In October 1922 Mussolini secured permission from King Victor Emmanuel lll to form a coalition government.  In 1925-26, after a lengthy crisis with the parliament following the killing of the Socialist leader Giacomo Matteotti, he imposed a Totalarian Dictatorship.  His Corperative State came to terms with Italian Capitalism but abolished the free trade unions.  In 1929 he ended conflict with the church through the Lateran Treaty of 1929.

In the 1930’s Mussolini turned to an aggressive foreign policy, conquering Ethiopia (1935-36) and helping General Francisco Franco in the Spanish Civil War.  In 1936 he joined with Hitler’s Germany and soon formed a military alliance (1939).
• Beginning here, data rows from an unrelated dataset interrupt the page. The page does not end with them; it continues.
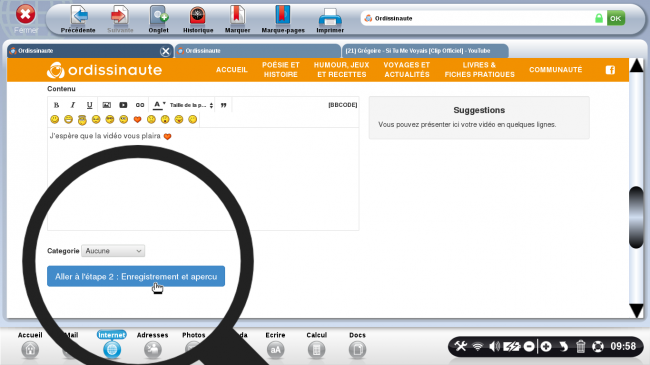
Task: Click Aller à l'étape 2 button
Action: [x=136, y=276]
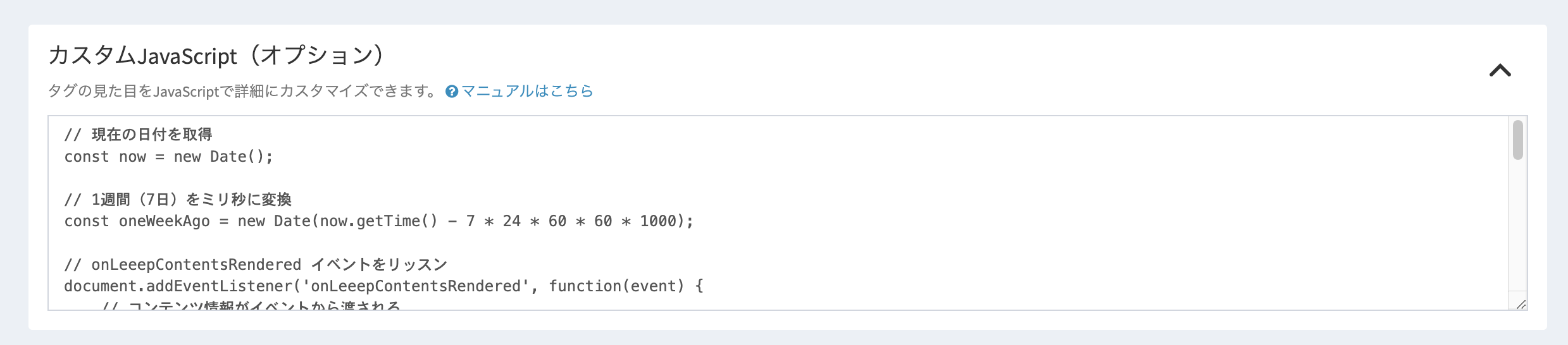Click the blue question mark help icon
The height and width of the screenshot is (345, 1568).
pos(452,92)
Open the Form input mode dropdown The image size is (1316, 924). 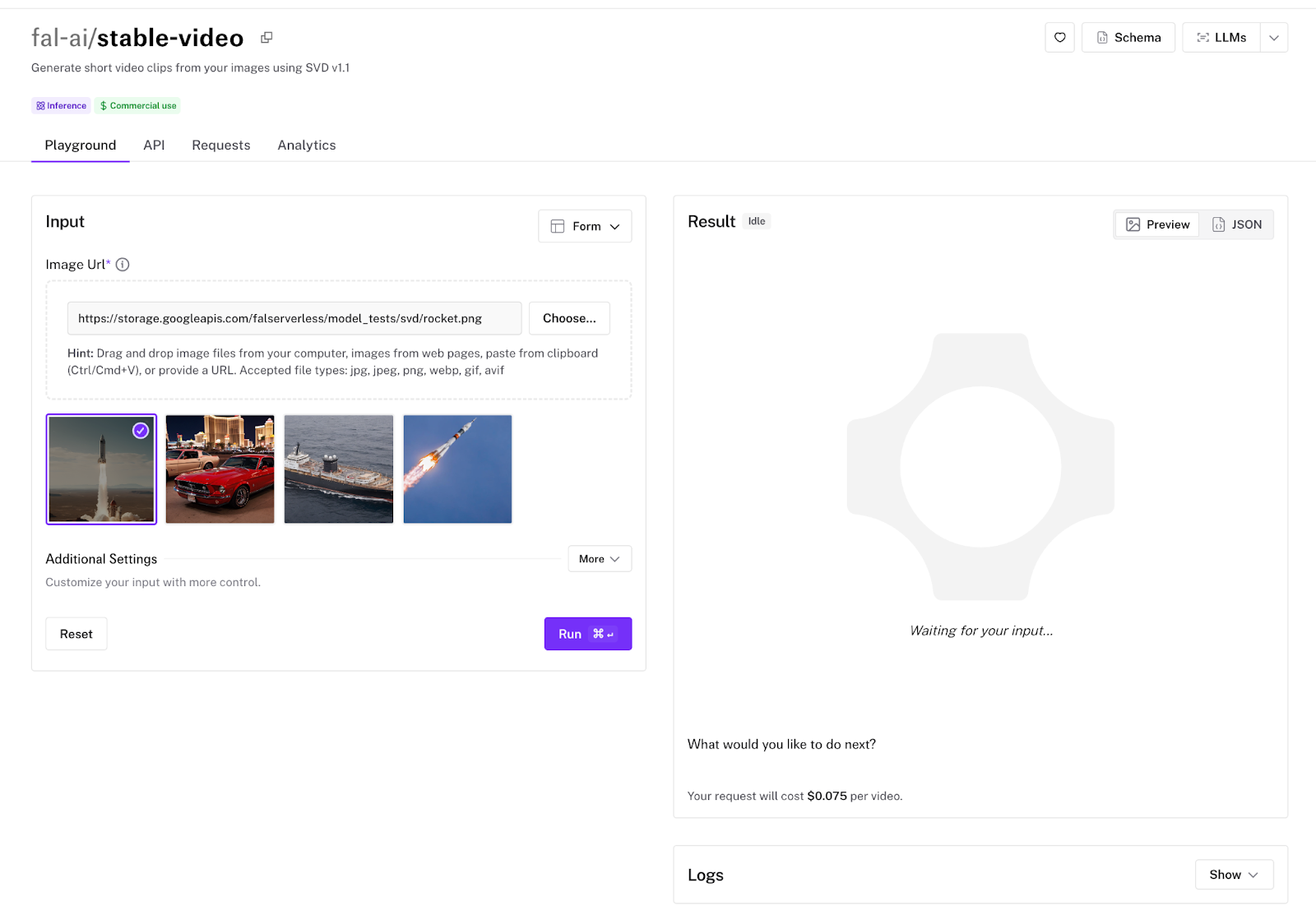[x=585, y=226]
In 1939 Mussolini ordered his armies to occupy Albania.  However he kept out of World War ll until 1940, when the fall of France was imminent and the Germans seemed to be winning the war.

After a series of Italian military disasters in Greece and North Africa, the leaders of his party abandoned him.  The king dismissed him on July 25, 1943 and had him arrested.  On September 12 the Germans rescued him, making him puppet head of a government in northern Italy.  In April 1945 Mussolini and his mistress, Clara Petacci, tried to run from advancing Allied forced.  Captured by Partisans at Lake Como, they were shot on April 28 and their bodies were hung in a public square in Milan.  Mussolini was later buried at Predappio, his birthplace.  Although popular with most Italians until the late 1930’s, he lost their support when he dragged his people into a war they were unprepared to fight.  Few regretted the overthrow of Fascism or his death.

Today many of Mussolini’s writings and speeches are available in English including an autobiography written in 1939.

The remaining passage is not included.